:: BRIEF ::
Which lines of the entries below contain the string "Wire"? Return every such line, treating uppercase and lowercase as different.

======== RECORDS SUPPLIED ========

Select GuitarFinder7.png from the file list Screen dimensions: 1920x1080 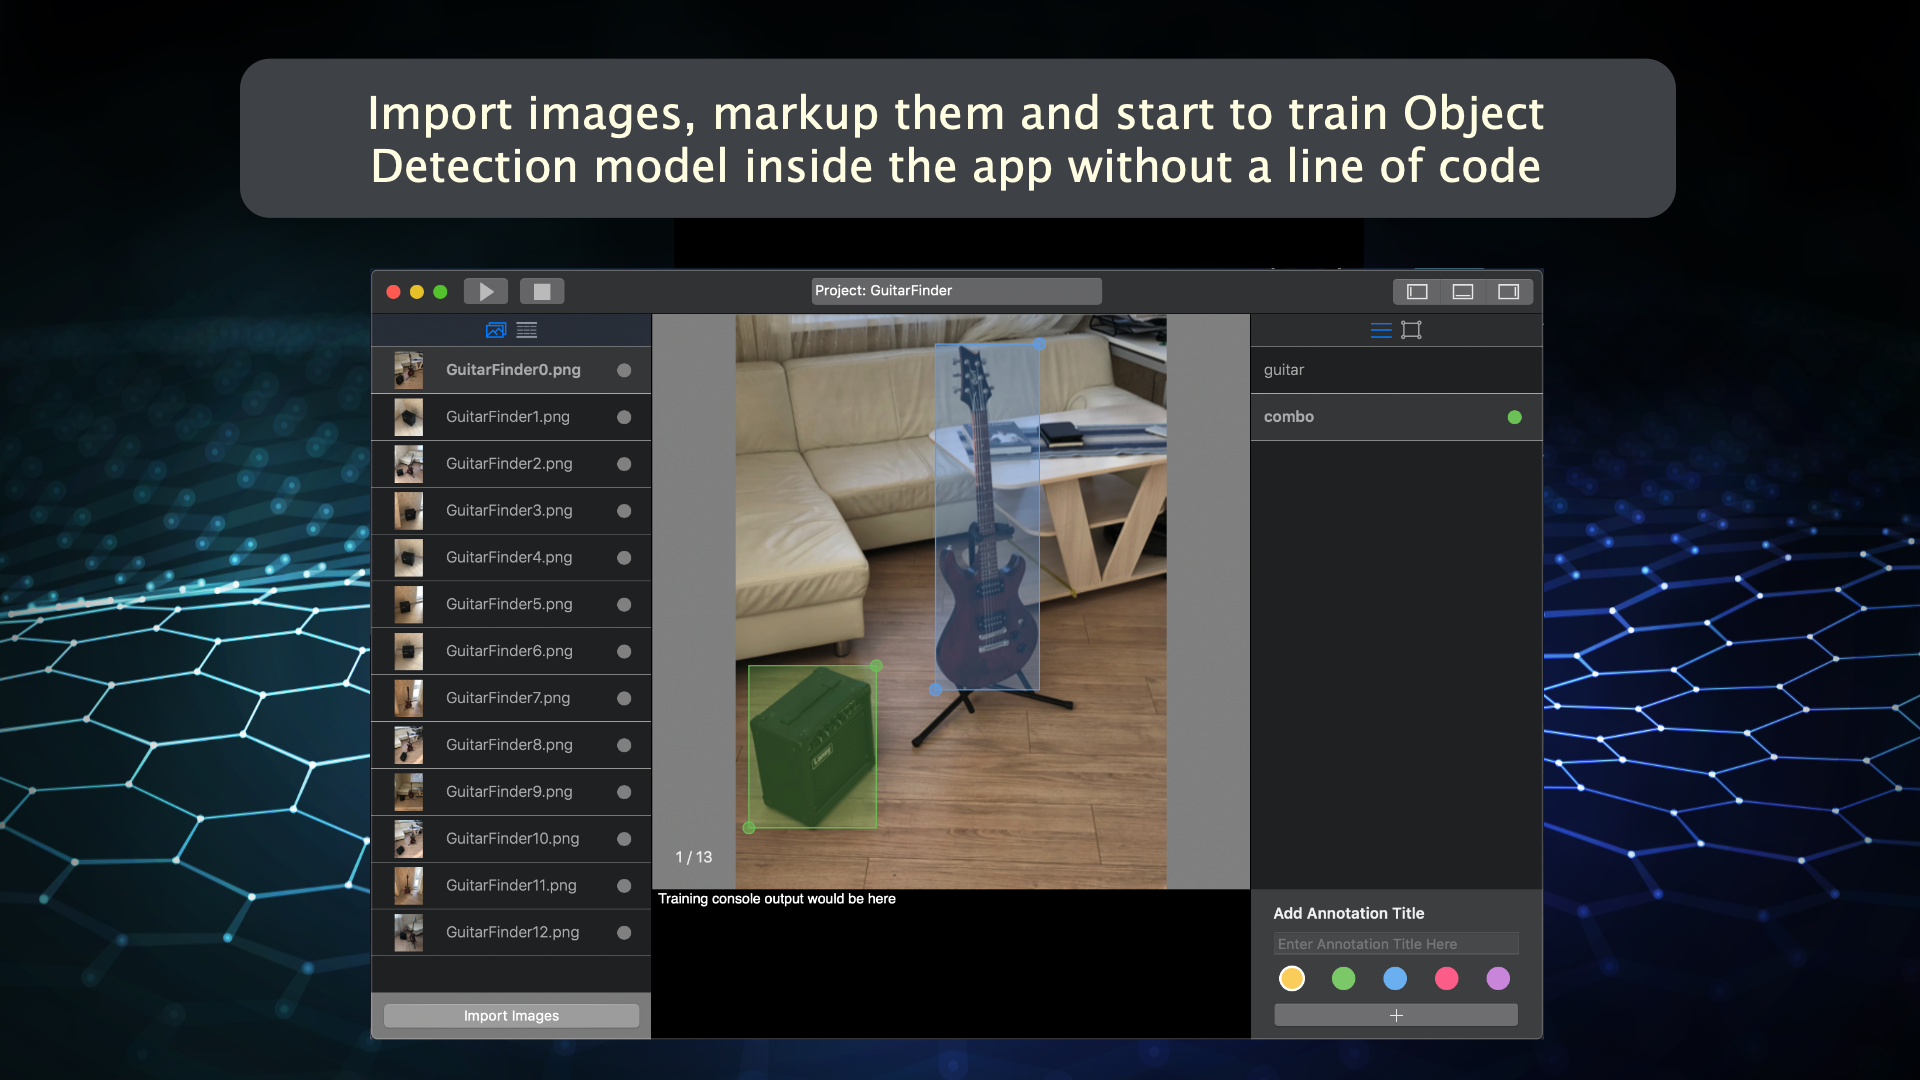(510, 698)
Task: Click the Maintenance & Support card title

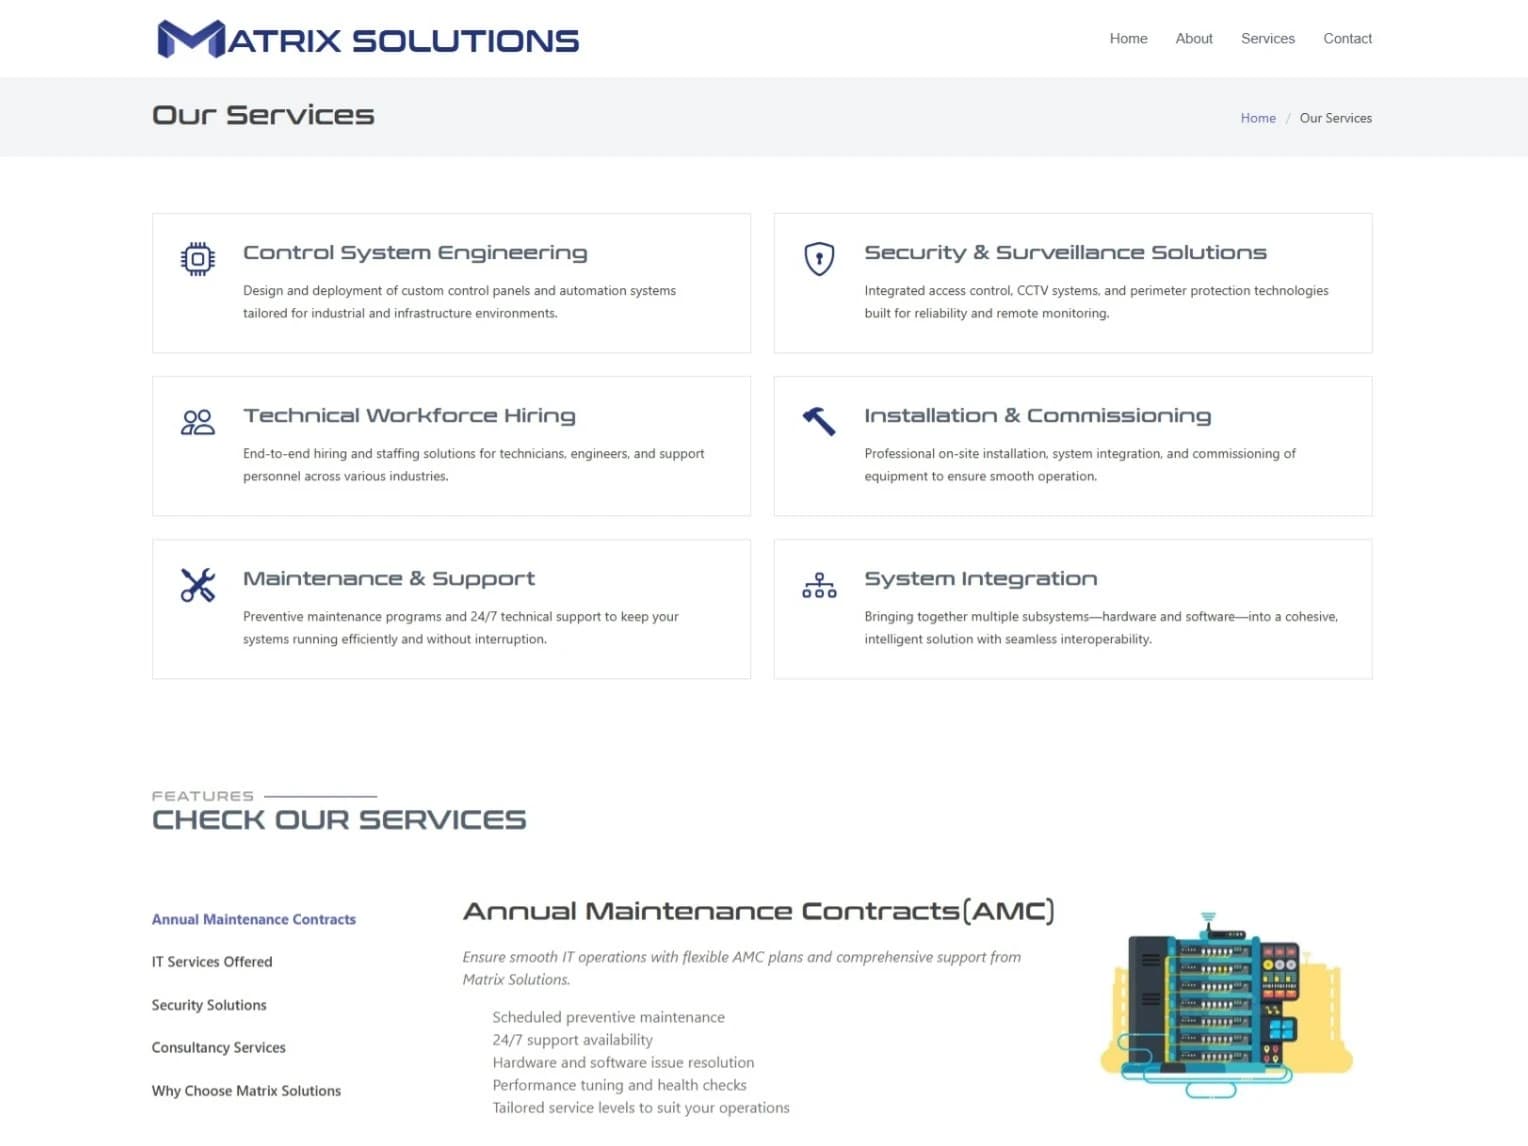Action: tap(389, 579)
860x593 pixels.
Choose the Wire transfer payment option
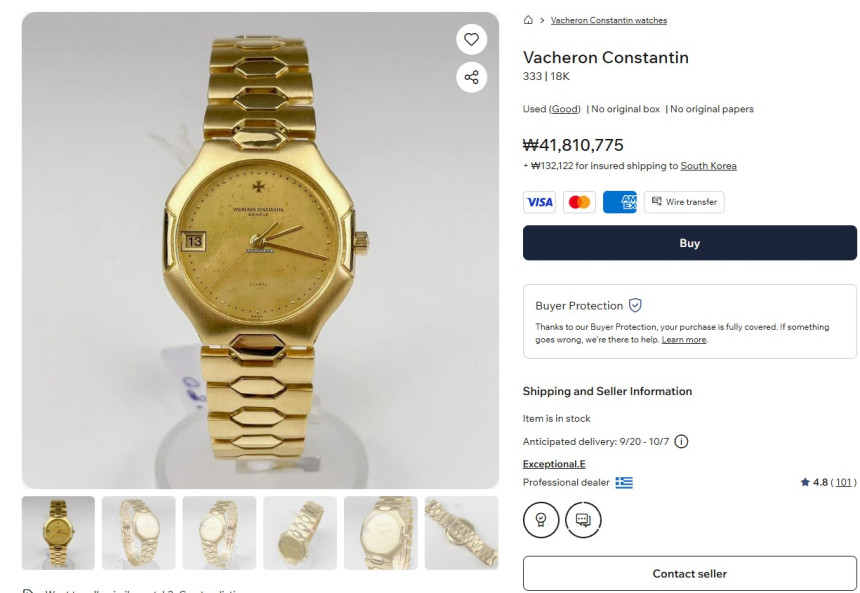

========

:: TASK SOLUTION ::
Choose the Wire transfer payment option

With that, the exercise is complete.